Donald Trump’s characterization of Mexican immigrants as criminals and rapists during his presidential campaign angered Heidi Sainz, whose family is from Mexico and who has close friends who are immigrants. She was also upset that she couldn’t do anything about it at the ballot box because she was a year shy of being able to vote. Sainz favors a bill in the California Legislature that would lower the voting age to 17, which she thinks would give a voice to more people affected by the outcome of elections. “Looking at all the protests throughout this year throughout all the high schools across the nation, we could see a lot of the minors were protesting because they felt as if they didn’t have a voice,” said Sainz, a senior at Inderkum High School in Sacramento.

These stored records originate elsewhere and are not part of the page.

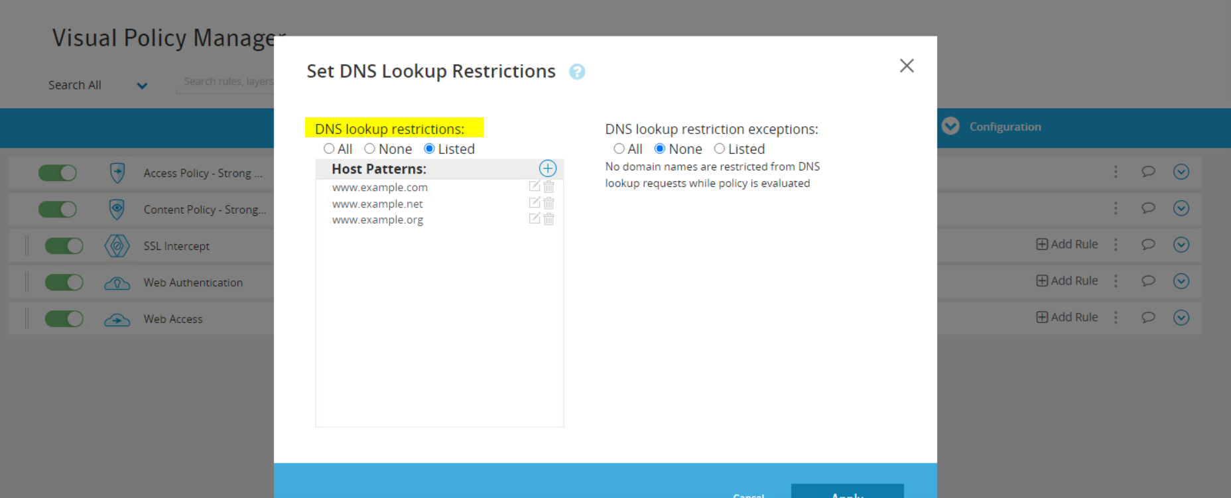Image resolution: width=1231 pixels, height=498 pixels.
Task: Disable the SSL Intercept layer toggle
Action: [x=64, y=245]
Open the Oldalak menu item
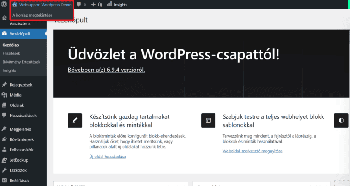Viewport: 350px width, 186px height. pyautogui.click(x=17, y=105)
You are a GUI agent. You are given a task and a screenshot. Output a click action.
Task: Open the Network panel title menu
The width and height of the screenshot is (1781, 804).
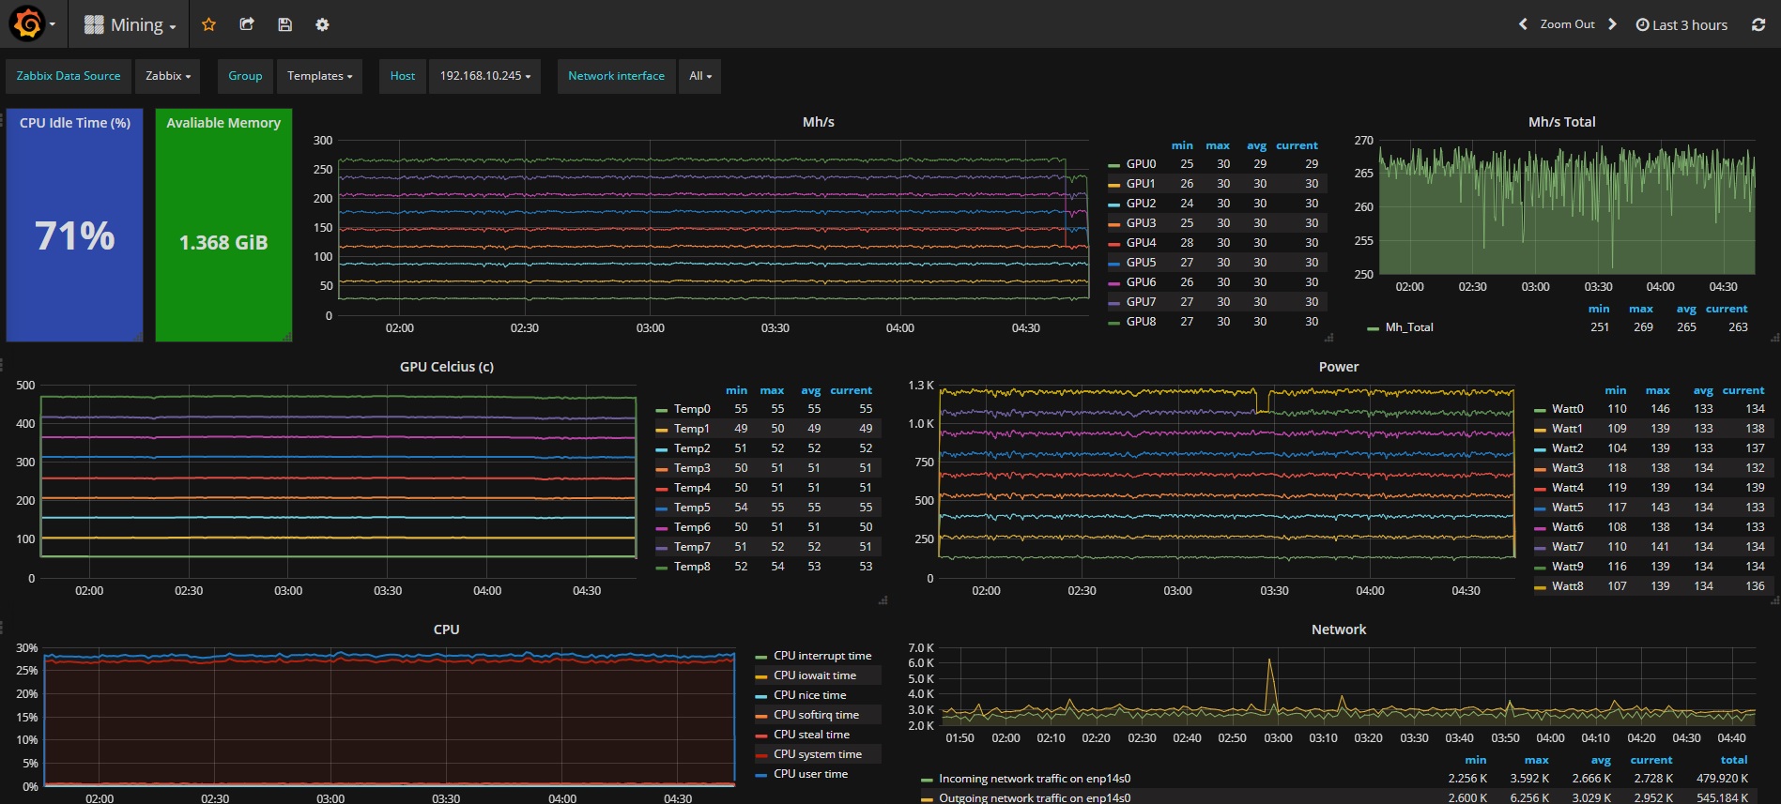click(1338, 630)
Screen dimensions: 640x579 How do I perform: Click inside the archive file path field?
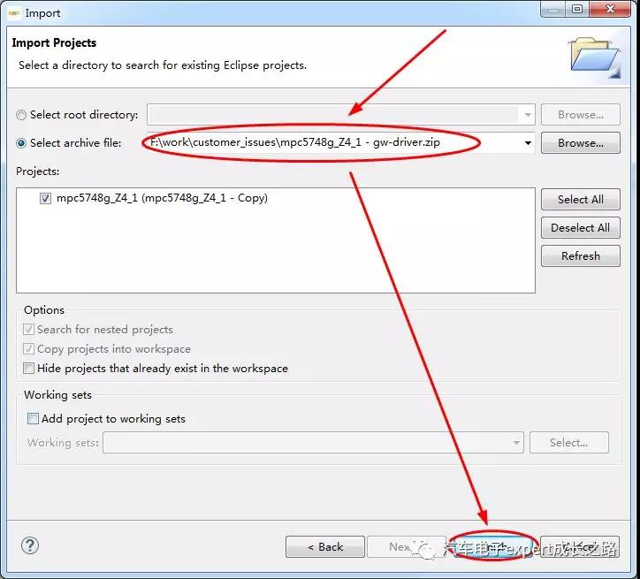coord(336,143)

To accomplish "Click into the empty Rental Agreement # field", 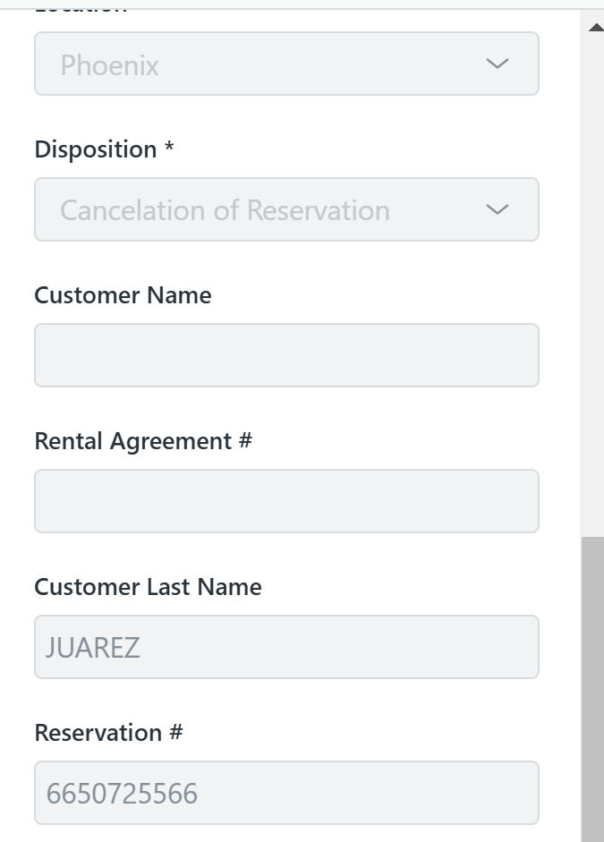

Lawmakers in more than a dozen states are trying to increase voter participation by targeting young people. Their bills are among nearly 500 pieces of legislation introduced around the country this year to make voting easier, according to a March analysis by New York University’s Brennan Center for Justice.
While Republican-leaning states have moved to tighten voting rules – nearly 90 such bills have been introduced – those efforts have been outstripped by the number of bills seeking to expand access to the polls.
“A lot of young people last year wanted to make their voices heard but were unable to do so because the rules prohibited them,” said Jonathan Brater, counsel with the nonpartisan Brennan Center Democracy Program.